OptiX Bug? crash with CUDA error: Kernel ret (700) when not rtPrinting anything (small demo code)

I have a crash with the following exception:

This is the sourcecode of the cuda file (edit: cpp file see below):

#include <optix_world.h>
struct BiDirSubPathVertex {bool existing;};
using namespace optix;

rtCallableProgram(void, sampleLightPath, ());
rtCallableProgram(void, sampleEye, ());
rtDeclareVariable(uint2,         launch_index, rtLaunchIndex, );
rtBuffer<float4, 2>              output_buffer;
RT_CALLABLE_PROGRAM void sampleLightPath_f() {}
RT_CALLABLE_PROGRAM void sampleEye_f() {}

RT_PROGRAM void pathtrace_camera() {
    BiDirSubPathVertex lightVertices[2];
    lightVertices[0].existing = false;
    lightVertices[1].existing = false;

    for(unsigned int i=0; i<2; i++) {
        if(!(lightVertices[i].existing)) break;
//    rtPrintf("cztery\n");

    output_buffer[launch_index] = make_float4(1.f, 1.f, 1.f, 1.f);

RT_PROGRAM void exception()
    output_buffer[launch_index] = make_float4(1.f, 1.f, 0.f, 0.0f);

You see the rtPrintf? if the comment signs are removed, the program doesn’t crash. So while the crash is simple to work around in this specific place, it would be hard if the print is not already there.

The original code file was about 700 lines long, the functions had parameters and traced rays.
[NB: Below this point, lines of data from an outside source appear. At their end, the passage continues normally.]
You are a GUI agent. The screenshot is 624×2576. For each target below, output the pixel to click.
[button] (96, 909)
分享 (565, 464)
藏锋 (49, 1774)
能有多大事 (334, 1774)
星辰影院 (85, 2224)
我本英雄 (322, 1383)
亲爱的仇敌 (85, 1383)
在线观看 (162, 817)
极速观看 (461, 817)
While removing more and more code, it always depended only on this one rtPrintf whether it crashed or not. In the original code I had exceptions and printing enabled, but it didn’t make any difference.
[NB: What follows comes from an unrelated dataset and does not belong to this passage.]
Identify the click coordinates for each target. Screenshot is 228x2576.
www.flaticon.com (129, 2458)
I verified the crash on Win7 64 (vs12 compiler, nvidia driver around 336 whql) and OpenSuse Linux 13.1 64 (gcc 4.8, nvidia driver 331.49), both systems had Cuda 5.5 and Optix 3.5 installed. the workstation has an AMD quadcore and a GeForce GTX 550Ti.


additionally verified on a Win7 64bit, vs12 compiler, nvidia driver 332.76, cuda 5.0 and Optix 3.0. the workstation has a intel xeon quad core and quadro 2000 graphics.<<

minimal example: http://xibo.at/meine/optixCrashBugPrintMinimalExample.zip new file with less code
It’s based on sutil, the same build steps as in the optix examples are necessary.

Is anybody able to reproduce?


Not sure if this will help in your particular case, but I have seen rtPrint cover up unrelated memory corruption problems.

memory corruption on host or device side?

yes, I was thinking of memory corruption all the time. That’s also why I shortened the program to these 31 lines, the host side, apart from sutil is also just 65 lines long.

If something, it could be memory corruption on the host side inside sutil. maybe I should stop using this behemoth.

I got rid of the SampleScene class. sutilSamplesPtxDir() is now the only sutil function I’m calling and still the same behaviour.
here is the updated full code: http://xibo.at/meine/optixCrashBugPrintMinimalExample2.zip

now the minimal project contains 2 source files (apart from sutil, cmake etc). the cuda file is posted already above, the other is here (I also updated the zip):

#include <optixu/optixpp_namespace.h>
#include <sutil.h>
#include <stdlib.h>
#include <string.h>

const char* const ptxpath( const std::string& target, const std::string& base ) {
  static std::string path;
  path = std::string(sutilSamplesPtxDir()) + "/" + target + "_generated_" + base + ".ptx";
  return path.c_str();

int main( int argc, char** argv ) {
  try {
    optix::Context context = optix::Context::create();
    context->setEntryPointCount( 1 );

    optix::Buffer buffer = context->createBuffer( RT_BUFFER_OUTPUT, RT_FORMAT_FLOAT4, 512, 512);

    optix::Program exceptionProgram = context->createProgramFromPTXFile(ptxpath("helsinki", "BiDirCamera.cu"), "exception");
    optix::Program ray_gen_program = context->createProgramFromPTXFile(ptxpath( "helsinki", "BiDirCamera.cu" ), "pathtrace_camera");
    ray_gen_program["sampleLightPath"]          ->set(context->createProgramFromPTXFile(ptxpath( "helsinki", "BiDirCamera.cu" ), "sampleLightPath_f"));
    ray_gen_program["sampleEye"]                ->set(context->createProgramFromPTXFile(ptxpath( "helsinki", "BiDirCamera.cu" ), "sampleEye_f"));

    context->setRayGenerationProgram(0, ray_gen_program);
    context->setExceptionProgram(0, exceptionProgram);
    context->launch(0, 512, 512);
  } catch( optix::Exception& e ){
    sutilReportError( e.getErrorString().c_str() );

  return 0;

still the same behavior.

edit3: made the code even shorter for the post. tested but zip not updated.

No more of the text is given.